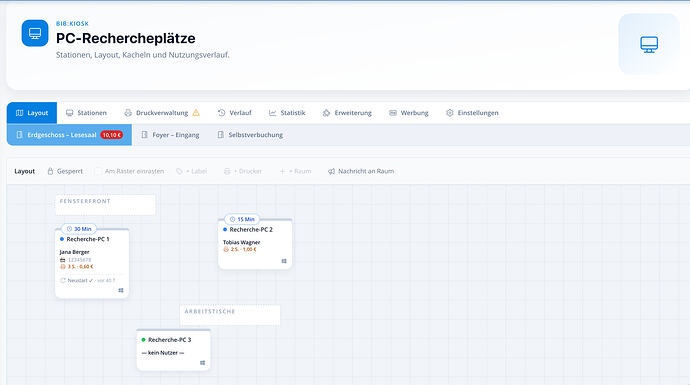
Task: Select the Selbstverbuchung room tab
Action: coord(250,135)
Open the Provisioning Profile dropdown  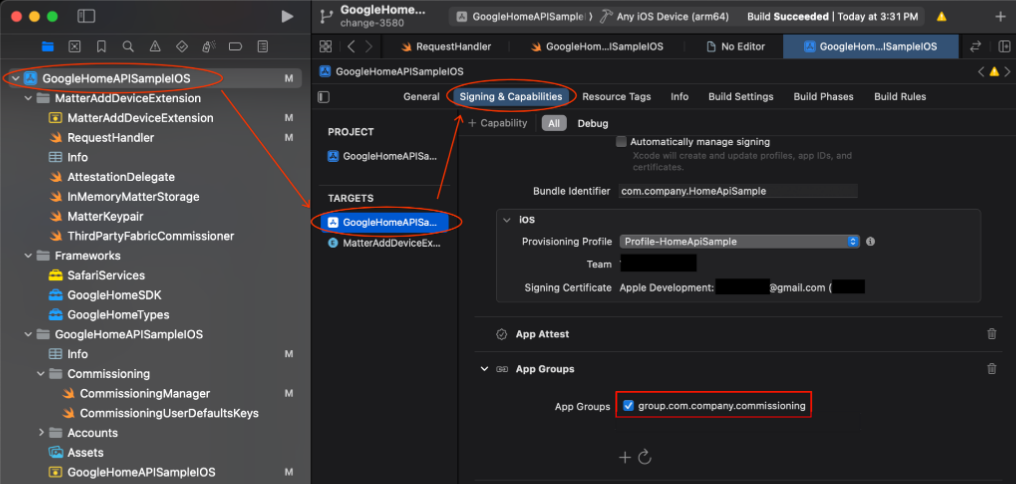click(x=739, y=241)
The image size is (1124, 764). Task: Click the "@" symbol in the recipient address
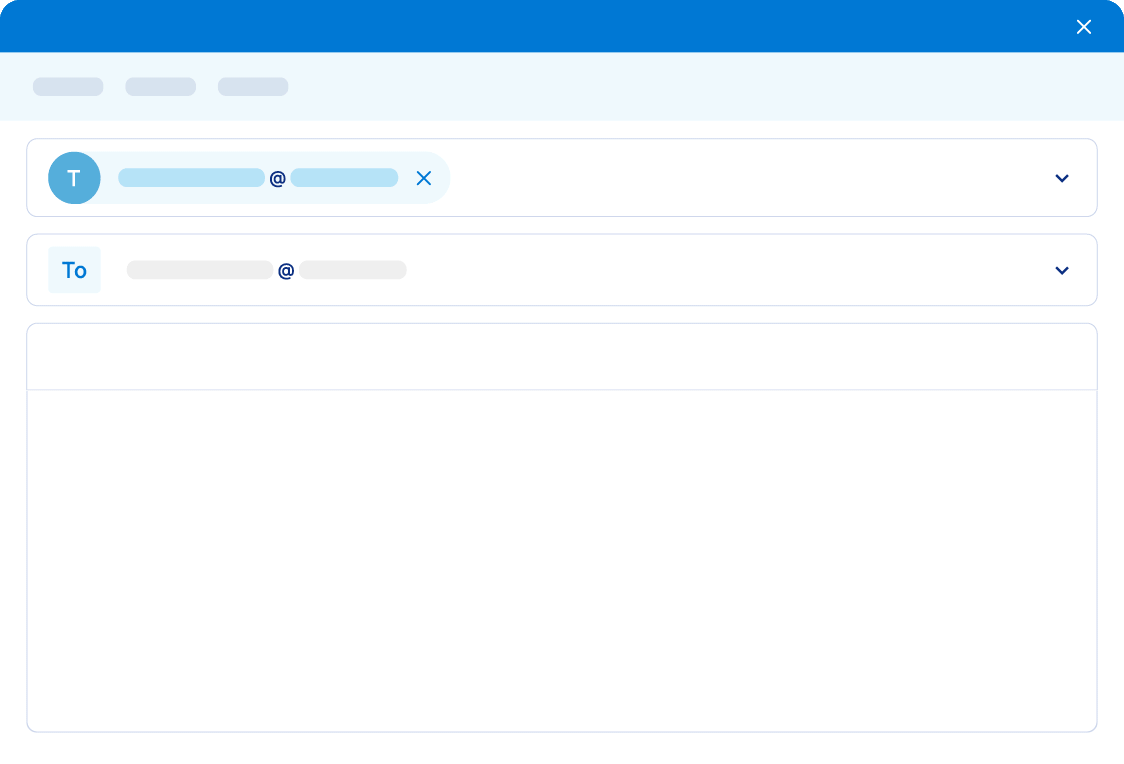tap(285, 271)

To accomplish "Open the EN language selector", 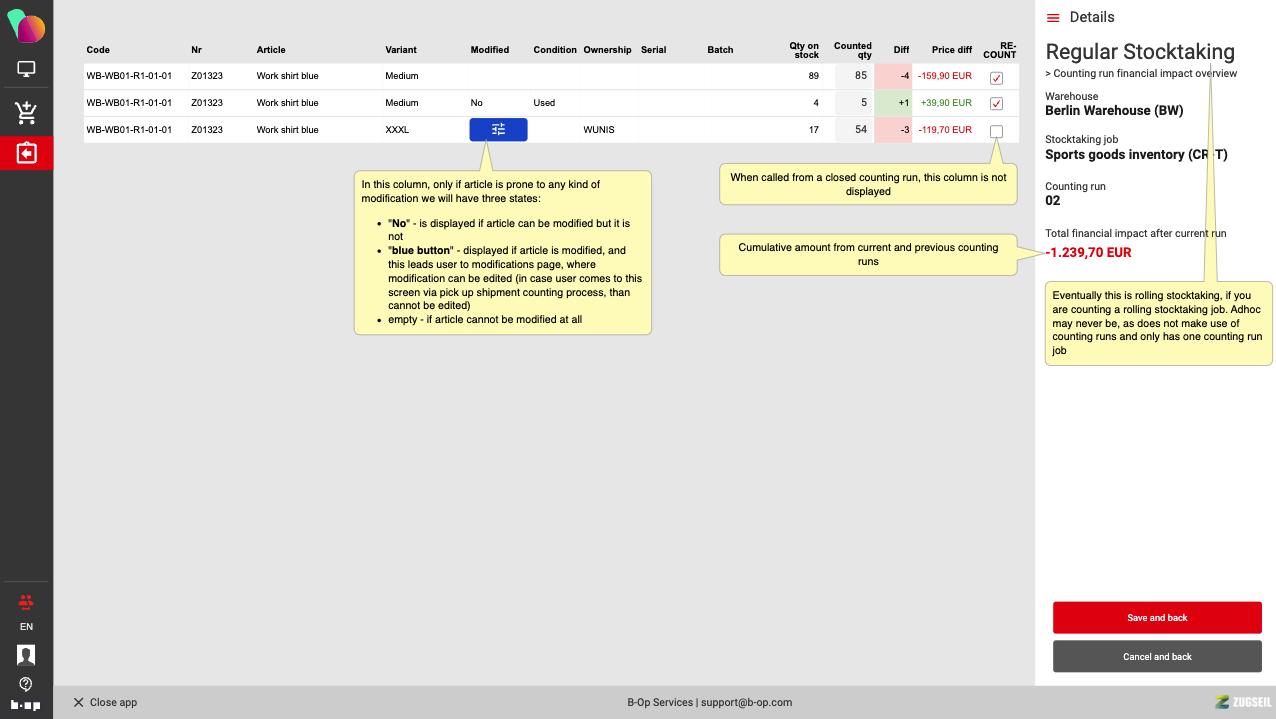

+-------+

**WHAT TO DO**
Ignoring the pictures, write out word for word the lines from the line containing "The image size" through the end of the material above.

**ANSWER SPACE**
The image size is (1124, 764). Task: Click the "@" symbol in the recipient address
tap(285, 271)

To accomplish "Open the EN language selector", 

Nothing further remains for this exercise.